Member of the House of Representatives of Indonesia
- In office 1 October 2004 – 30 September 2014
- Constituency: West Java VII [id] (2004–2009) West Java VIII [id] (2009–2014)

Personal details
- Born: 11 March 1960 Jakarta, Indonesia
- Died: 8 January 2025 (aged 64) Tangerang, Indonesia
- Party: Democratic (2004–2018) NasDem (2018–2023) PAN (2023–2025)
- Education: Krisnadwipayana University [id]
- Occupation: Actor, comedian, politician

= Nurul Qomar =

Indonesian politician (1960–2025)

Nurul Qomar (11 March 1960 – 8 January 2025), or better known by his stage name Abah Qomar, Komar, or Qomar, was an Indonesian politician, actor and comedian of Sundanese descent who once served as a Member of the Indonesian House Of Representatives for two periods from 2004 to 2014. Together with Derry, Eman, and Ginanjar, they formed the comedy group Empat Sekawan which known through the sitcom Lika-Liku Laki-Laki.

== Filmography ==

=== Movies ===
- Kawin Ganteng
- Lika-Liku Laki-Laki
- Saras 008
- Asmara Banyak Canda
- Penghuni Surga
- Samson dan Dahlia
- Ayu Anak Depok City
- Para Pencari Tuhan
- Fatih di Kampung Jawara

== Death ==
Qomar died on Wednesday, January 8, 2025, at the Tangerang District General Hospital while undergoing treatment for colon cancer which had spread to the liver and pancreas. Even though he was declared cured and free from colon cancer, the disease attacked again and spread until it reached stage 4D.

== Personal life ==
Nurul Qomar was born in Jakarta on March 11 1960 to Achmad Yusri and Siti Choridah. He is the first of seven children. His grandfather's extended family lived in Cirebon, West Java. His biological mother comes from Sindang Village, Indramayu, while his biological father comes from Ciekek Village, Pandeglang, Banten.

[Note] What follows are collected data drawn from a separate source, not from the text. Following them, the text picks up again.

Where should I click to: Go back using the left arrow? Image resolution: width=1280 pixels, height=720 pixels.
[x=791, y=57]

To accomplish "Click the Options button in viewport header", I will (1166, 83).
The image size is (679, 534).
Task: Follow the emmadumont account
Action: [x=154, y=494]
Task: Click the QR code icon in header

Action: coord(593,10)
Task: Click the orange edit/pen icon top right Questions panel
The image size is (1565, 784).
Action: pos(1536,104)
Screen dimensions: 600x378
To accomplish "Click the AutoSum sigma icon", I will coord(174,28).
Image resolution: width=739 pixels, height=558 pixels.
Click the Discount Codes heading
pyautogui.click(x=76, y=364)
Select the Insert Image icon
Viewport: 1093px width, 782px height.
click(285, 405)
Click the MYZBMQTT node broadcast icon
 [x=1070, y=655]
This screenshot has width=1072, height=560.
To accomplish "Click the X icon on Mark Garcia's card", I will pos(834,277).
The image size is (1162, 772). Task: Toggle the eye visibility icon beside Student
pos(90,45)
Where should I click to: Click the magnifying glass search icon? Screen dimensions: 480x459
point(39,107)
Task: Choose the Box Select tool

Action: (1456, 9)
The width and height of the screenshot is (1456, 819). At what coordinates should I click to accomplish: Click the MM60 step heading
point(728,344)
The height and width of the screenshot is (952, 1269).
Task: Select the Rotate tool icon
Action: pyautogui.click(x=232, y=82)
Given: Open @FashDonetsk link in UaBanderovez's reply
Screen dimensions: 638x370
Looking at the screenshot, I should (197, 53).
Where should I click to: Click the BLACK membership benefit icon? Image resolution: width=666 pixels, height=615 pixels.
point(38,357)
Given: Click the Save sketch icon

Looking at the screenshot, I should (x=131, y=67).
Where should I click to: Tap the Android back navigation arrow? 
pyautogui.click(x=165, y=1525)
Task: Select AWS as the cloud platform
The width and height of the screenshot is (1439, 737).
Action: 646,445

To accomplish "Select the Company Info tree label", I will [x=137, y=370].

Qomar, who was raised by TOMTAM GROUP and Empat Sekawan, Comedian groups of Indonesia, and served as Member of the House of Representatives of Indonesia for 2 periods from 2009 to 2014. He then decided to move to Cirebon Regency.

Since February 9 2017, Qomar has served as rector of Muhadi Setiabudi University for the 2017–2021 period. However, he resigned on November 14 2017 on the grounds that he wanted to run in the 2018 Cirebon Regency regional elections.